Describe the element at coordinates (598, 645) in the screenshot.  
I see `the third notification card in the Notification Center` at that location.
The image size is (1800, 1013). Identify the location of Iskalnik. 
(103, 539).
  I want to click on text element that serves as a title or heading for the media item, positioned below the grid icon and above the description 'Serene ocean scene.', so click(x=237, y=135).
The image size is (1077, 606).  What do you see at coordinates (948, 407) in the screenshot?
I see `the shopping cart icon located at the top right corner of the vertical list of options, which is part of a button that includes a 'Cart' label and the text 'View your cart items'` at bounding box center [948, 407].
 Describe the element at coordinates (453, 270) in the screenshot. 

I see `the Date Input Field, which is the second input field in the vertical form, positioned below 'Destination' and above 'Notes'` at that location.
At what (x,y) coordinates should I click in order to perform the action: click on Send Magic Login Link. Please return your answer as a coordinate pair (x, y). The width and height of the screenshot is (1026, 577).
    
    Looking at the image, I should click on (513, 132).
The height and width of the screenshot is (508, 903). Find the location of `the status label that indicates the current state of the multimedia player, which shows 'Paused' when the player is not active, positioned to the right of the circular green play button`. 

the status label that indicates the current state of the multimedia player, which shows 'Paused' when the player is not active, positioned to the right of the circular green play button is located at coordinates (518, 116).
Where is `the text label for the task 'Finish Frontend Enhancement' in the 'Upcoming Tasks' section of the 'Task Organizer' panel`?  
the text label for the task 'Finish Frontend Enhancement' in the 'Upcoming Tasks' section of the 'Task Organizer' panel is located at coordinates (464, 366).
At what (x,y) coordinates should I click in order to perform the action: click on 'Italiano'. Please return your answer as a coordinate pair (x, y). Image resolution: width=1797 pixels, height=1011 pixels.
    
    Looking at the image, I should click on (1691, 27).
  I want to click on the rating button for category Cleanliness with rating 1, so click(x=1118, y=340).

★ ★ ★

**PROBLEM DESCRIPTION**
Reproduce the material above word for word, every line of it from start to finish.

**SOLUTION**
Describe the element at coordinates (598, 645) in the screenshot.  
I see `the third notification card in the Notification Center` at that location.
The image size is (1800, 1013). Identify the location of Iskalnik. 
(103, 539).
  I want to click on text element that serves as a title or heading for the media item, positioned below the grid icon and above the description 'Serene ocean scene.', so click(x=237, y=135).
The image size is (1077, 606).  What do you see at coordinates (948, 407) in the screenshot?
I see `the shopping cart icon located at the top right corner of the vertical list of options, which is part of a button that includes a 'Cart' label and the text 'View your cart items'` at bounding box center [948, 407].
 Describe the element at coordinates (453, 270) in the screenshot. 

I see `the Date Input Field, which is the second input field in the vertical form, positioned below 'Destination' and above 'Notes'` at that location.
At what (x,y) coordinates should I click in order to perform the action: click on Send Magic Login Link. Please return your answer as a coordinate pair (x, y). The width and height of the screenshot is (1026, 577).
    
    Looking at the image, I should click on (513, 132).
The height and width of the screenshot is (508, 903). Find the location of `the status label that indicates the current state of the multimedia player, which shows 'Paused' when the player is not active, positioned to the right of the circular green play button`. 

the status label that indicates the current state of the multimedia player, which shows 'Paused' when the player is not active, positioned to the right of the circular green play button is located at coordinates (518, 116).
Where is `the text label for the task 'Finish Frontend Enhancement' in the 'Upcoming Tasks' section of the 'Task Organizer' panel`?  
the text label for the task 'Finish Frontend Enhancement' in the 'Upcoming Tasks' section of the 'Task Organizer' panel is located at coordinates (464, 366).
At what (x,y) coordinates should I click in order to perform the action: click on 'Italiano'. Please return your answer as a coordinate pair (x, y). Image resolution: width=1797 pixels, height=1011 pixels.
    
    Looking at the image, I should click on (1691, 27).
  I want to click on the rating button for category Cleanliness with rating 1, so click(x=1118, y=340).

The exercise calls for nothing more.